§ Listed entries:

= = =

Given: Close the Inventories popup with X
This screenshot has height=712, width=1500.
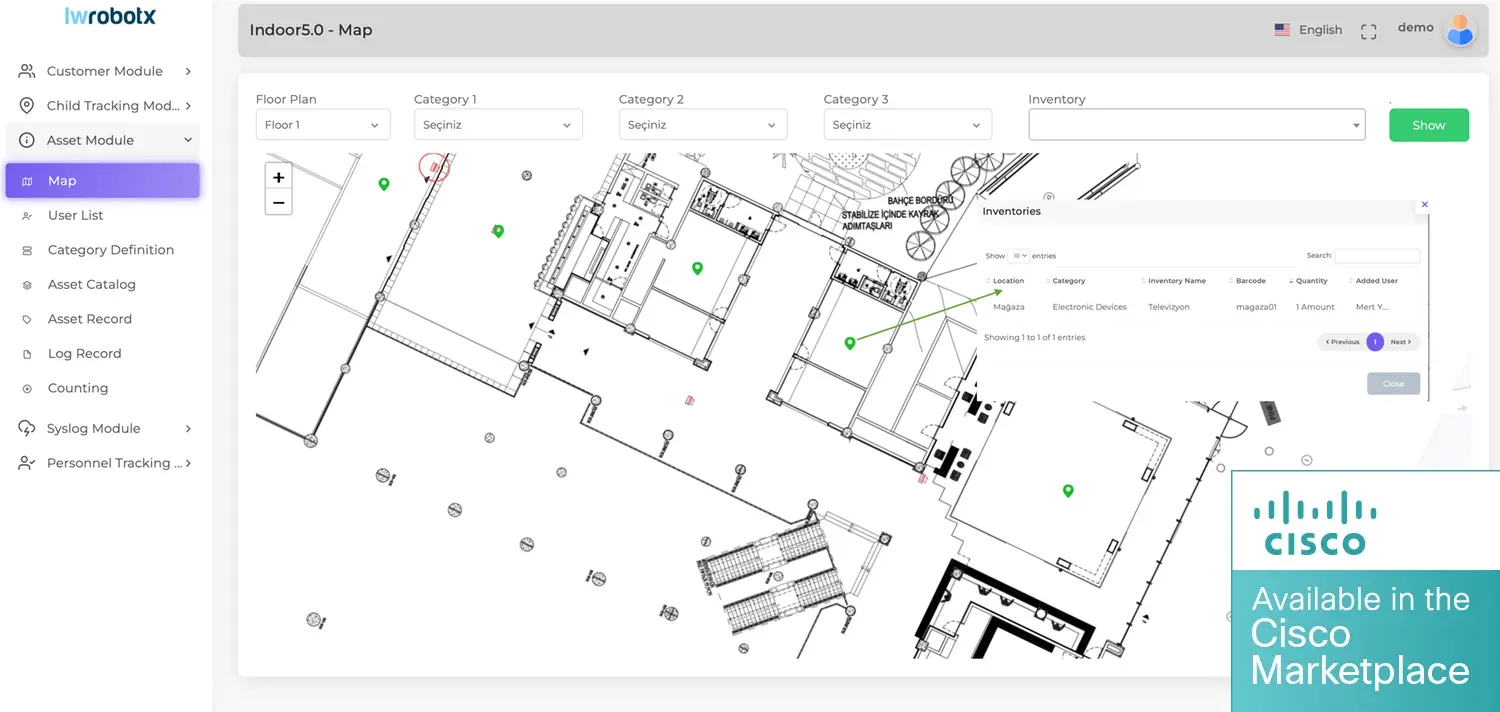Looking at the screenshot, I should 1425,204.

= = =

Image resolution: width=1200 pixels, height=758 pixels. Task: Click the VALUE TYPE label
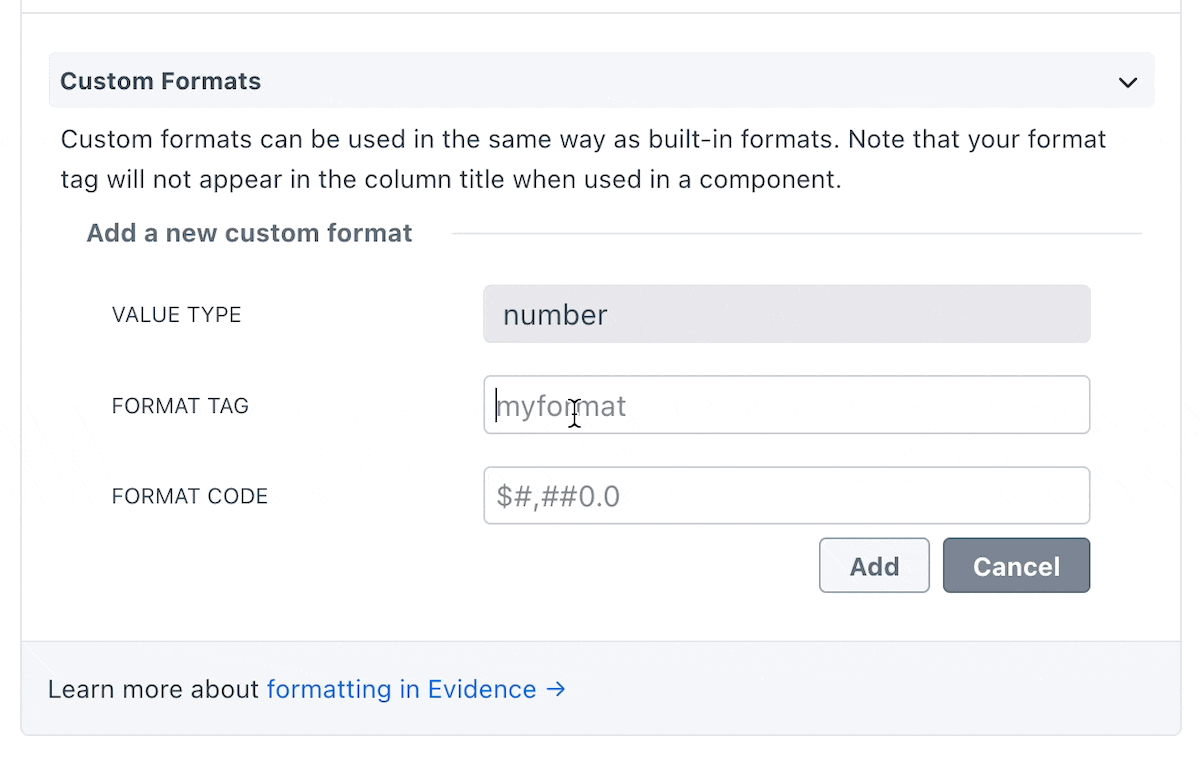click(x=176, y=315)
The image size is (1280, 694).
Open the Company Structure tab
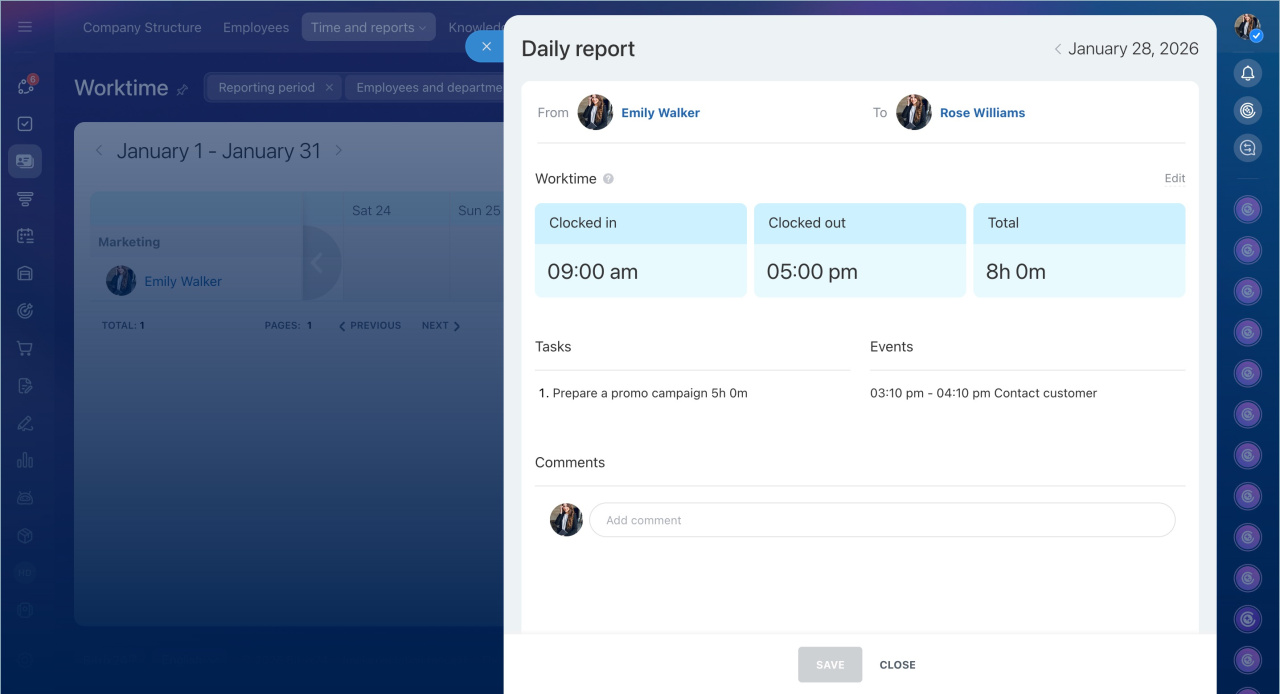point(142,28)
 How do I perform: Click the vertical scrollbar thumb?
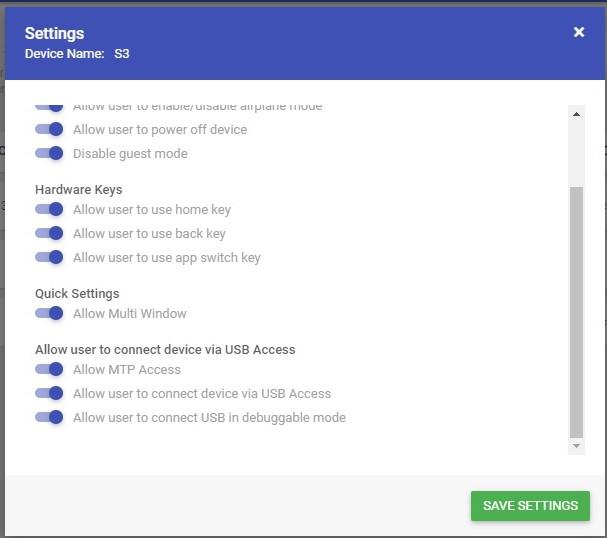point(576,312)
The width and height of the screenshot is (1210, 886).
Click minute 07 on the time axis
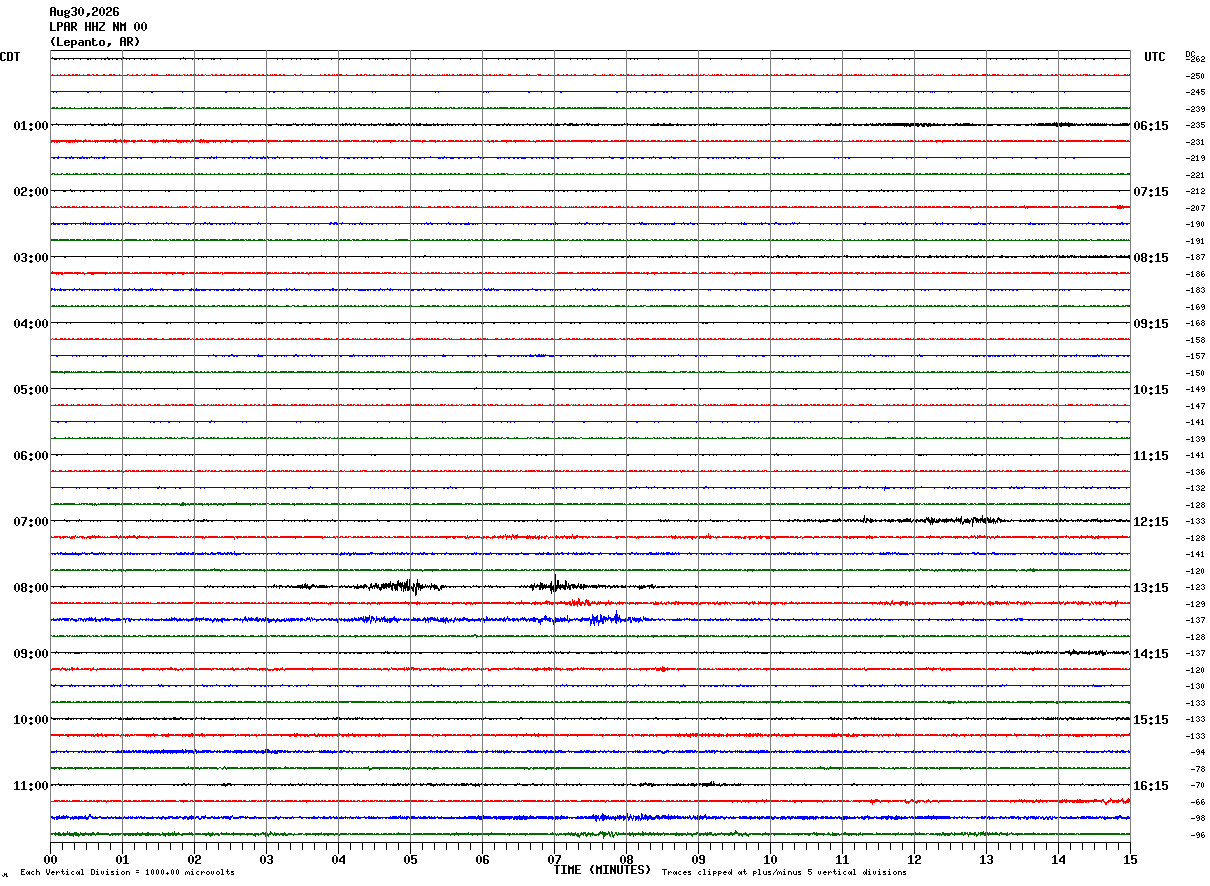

= = =

§ Work to be completed:
Copy out the listing above from the line containing "The image size is (1280, 694)." to the line containing "Click minute 07 on the time axis", both included, exactly as written and minus the images.

§ Exercise output:
The image size is (1280, 694).
Open the Company Structure tab
point(142,28)
 How do I perform: Click the vertical scrollbar thumb?
point(576,312)
The width and height of the screenshot is (1210, 886).
Click minute 07 on the time axis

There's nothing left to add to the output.